We examined the population and molecular mechanisms of symbiotic adaptations contributing to the structural, functional, and genetic integration of nonrelated organisms. These adaptations are determined by group selection processes operating at the levels of integral super-species systems (holobionts) and their internal microbial communities. This type of selection is responsible for an increase in symbiosis integrity, which is dependent at the early stages of partners’ coevolution on their signaling interactions (cross-regulation of genes) and at the late stages on a allocation of hereditary material between partners (endosymbiotic gene transfer). The resulting increase in the adaptive potential of symbiotic systems is attributed to (i) intra- and interspecies partners’ altruism as a consequence of their mutualistic interactions; and (ii) the inheritance of microsymbionts by hosts as beneficial genetic determinants acquired from the environment in the course of adaptive coevolution. The first mechanism is attributed to the involvement of the host in cooperative adaptations arising within microbial populations and communities in the course of the inoculation and colonization of symbiotic niches.

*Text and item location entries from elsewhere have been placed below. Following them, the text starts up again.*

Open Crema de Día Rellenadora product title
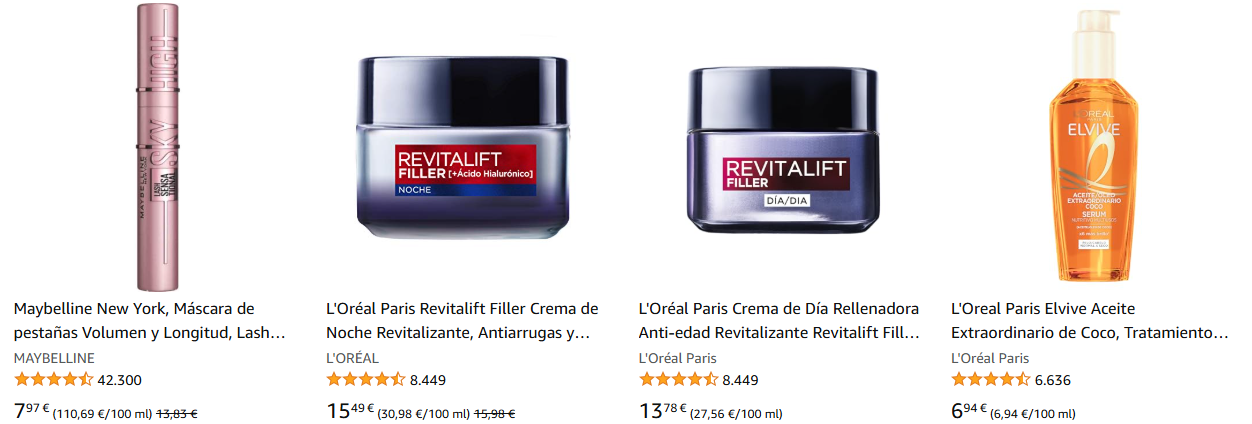[779, 320]
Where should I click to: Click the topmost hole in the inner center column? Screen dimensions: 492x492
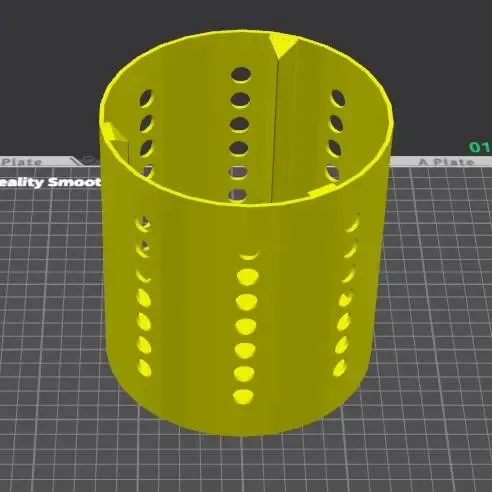pyautogui.click(x=241, y=75)
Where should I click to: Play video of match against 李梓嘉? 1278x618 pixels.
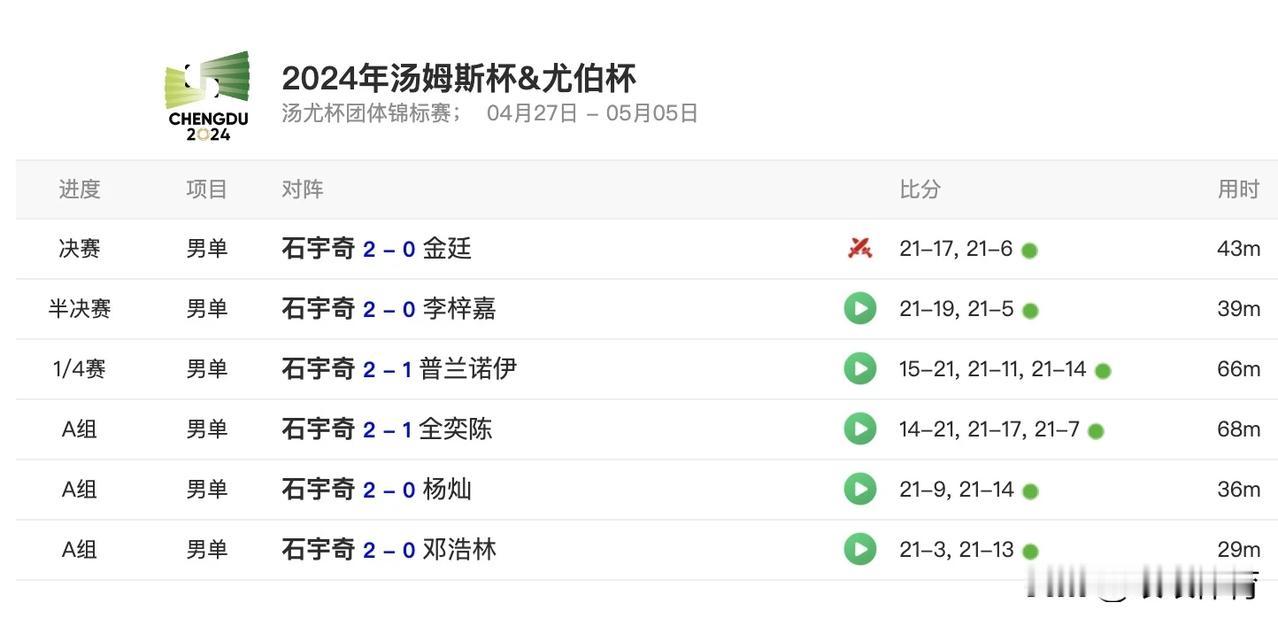(860, 308)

The second mechanism is attributed to realization of the pangenesis hypothesis, proposed by Ch. Darwin as a possible strategy for direct adaptation of organisms to the environment—an alternative to natural selection. In the course of symbiogenesis, this adaptation is implemented on the basis of ontogenetic programs that ensure transitions from an unstable (pseudo-vertical) transmission of facultative symbionts in host progenies towards a stable (transovarian, cytoplasmic) inheritance of obligatory symbionts and cellular organelles.